"It may be unusual to hear this from a scientist, but facts are not enough," said Katharine Hayhoe over the weekend at St. Michael's church in Paris, France. The conference, entitled A Christian Response to Climate Change, was organized by a partnership between A Rocha International, the Lausanne Movement, and the World Evangelical Alliance in light of the world's leaders descending on Paris to set emissions targets to avoid to avoid the most harmful climate impacts that could happen if global temperatures exceed a 2 degrees Celsius increase from pre-industrial times.
Hayhoe's statement wasn't the only thing interesting said at the conference. Among the speakers was Jean-Francois Mouhot, a French evangelical climate activist who argued that just as it's hard for people today to understand how people in times past could justify an economy based on slavery, people in the not too distant future will look back at our times and wonder how we could justify an economy based on fossil fuels. Mouhot pointed out that Jesus condemned the religious leaders of his day who built tombs for the prophets, thinking that they would never stone the prophets like in times past; while in reality they were plotting to kill Jesus. Mouhot's point couldn't have been clearer. We think that we're better than previous generations. We're really not.
There are, of course, many differences between the struggle against slavery and the struggle against fossil fuels. For one thing, there's the matter of intention. Nobody taking their family on a holiday vacation intends to harm their neighbor in the global South, and the process by which our emissions harm others is indirect, passing through the chemical composition of the atmosphere before it wreaks havoc on earthly ecosystems.

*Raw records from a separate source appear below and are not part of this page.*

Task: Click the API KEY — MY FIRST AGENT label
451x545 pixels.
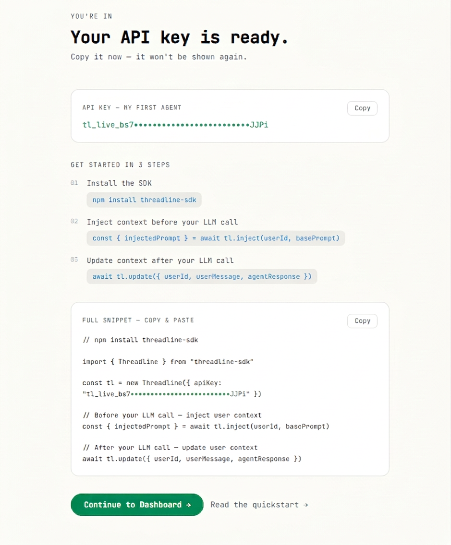Action: [x=132, y=107]
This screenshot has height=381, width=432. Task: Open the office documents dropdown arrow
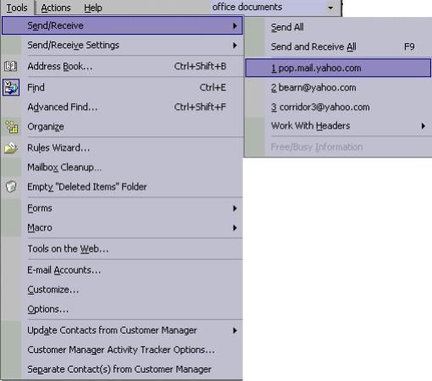(330, 8)

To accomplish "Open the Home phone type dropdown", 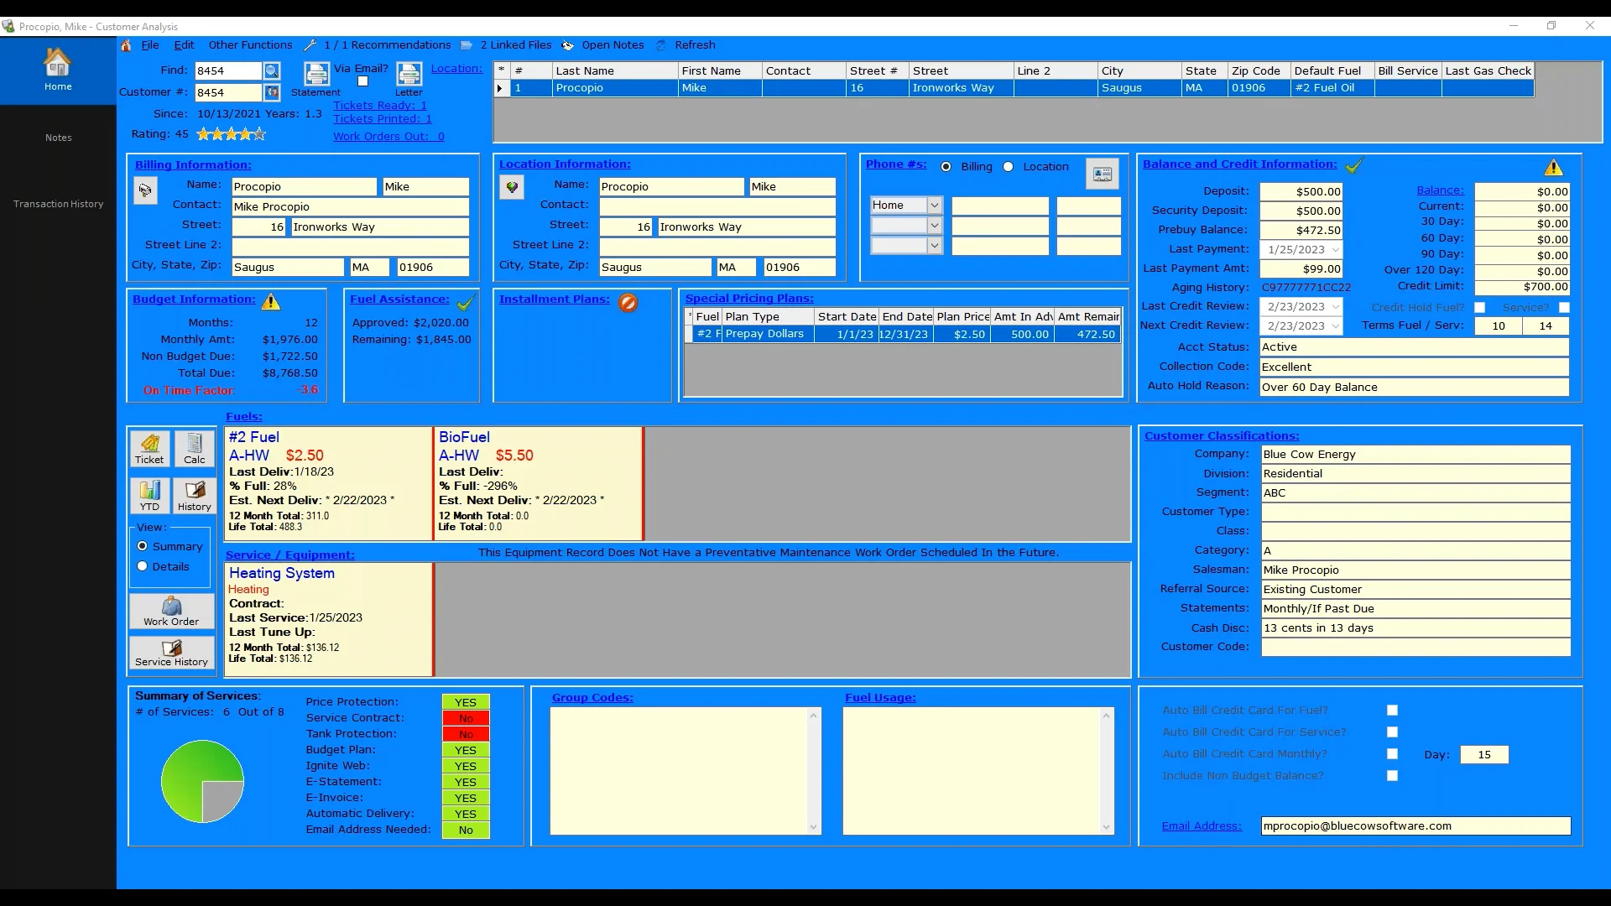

There's also the issue of culpability that gets thorny. Though the Industrial Revolution started about 170 years ago, most of the fossil fuel emissions have happened since the 1950's, and have continued unabated long past the point to where the world's top polluters could claim ignorance. We've known for the past 30-40 years the planet is warming, and that humans are causing it. How much should rich industrialized nations compensate poor developing nations for their carbon emissions, and what precisely should be the compensation mechanism to help these nations develop clean energy technologies while adapting to a changing climate of droughts, famines, stronger storms, and sea-level rise?
This is where climate justice comes in. It's also why Katharine Hayhoe, an atmospheric scientist who was an expert reviewer for the Nobel-prize winning Intergovernmental Panel on Climate Change, says that facts are not enough, because science can tell us what the problem is, but it can't tell us what to do about it, because the solution has to do with what's in our hearts. She should know. As a conservative evangelical and a pastor's wife living in Texas, Hayhoe travels and speaks to conservative Christians who wouldn't otherwise listen to a climate scientist because of age-old conflicts between faith and science and their general distrust of government.
"Polar bears are dying in the Arctic because of melting sea ice, but it's not about the polar bears. It's about the fact that we're next", said Katharine Hayhoe.
She's not alone.
Earlier that morning I snapped a photo of some of my new friends praying for Bishop Efraim M. Tendero, the Secretary General of the World Evangelical Alliance, which represents 600 million evangelicals around the world. Bishop Tendero asked us to pray for strength to communicate the importance of caring for creation to the evangelical world, as well as the urgency of global climate action. And back in the U.S., the National Association of Evangelicals has also gotten on board. In October, the NAE officially passed a resolution affirming the Lausanne Capetown Commitment of 2010, which is a global evangelical statement affirming the need for Christians to adopt lifestyles that renounce habits of consumption that are destructive or polluting, to exert legitimate means to persuade governments to put moral imperatives above political expediency on issues of environmental destruction and potential climate change, and to recognize the calling of Christians who engage in the protection and restoration of the earth's habitats and species through conservation and advocacy.
While it's unclear whether the framework negotiated by world leaders this week will allow us to avoid the worst effects of climate change, the fact that evangelical leaders are demonstrating their concern for how climate change impacts the poor is very good news. Perhaps the efforts this week of myself and the rest of our group bearing witness to the relevance of the COP 21 negotiations can serve as a sign that the tide is turning.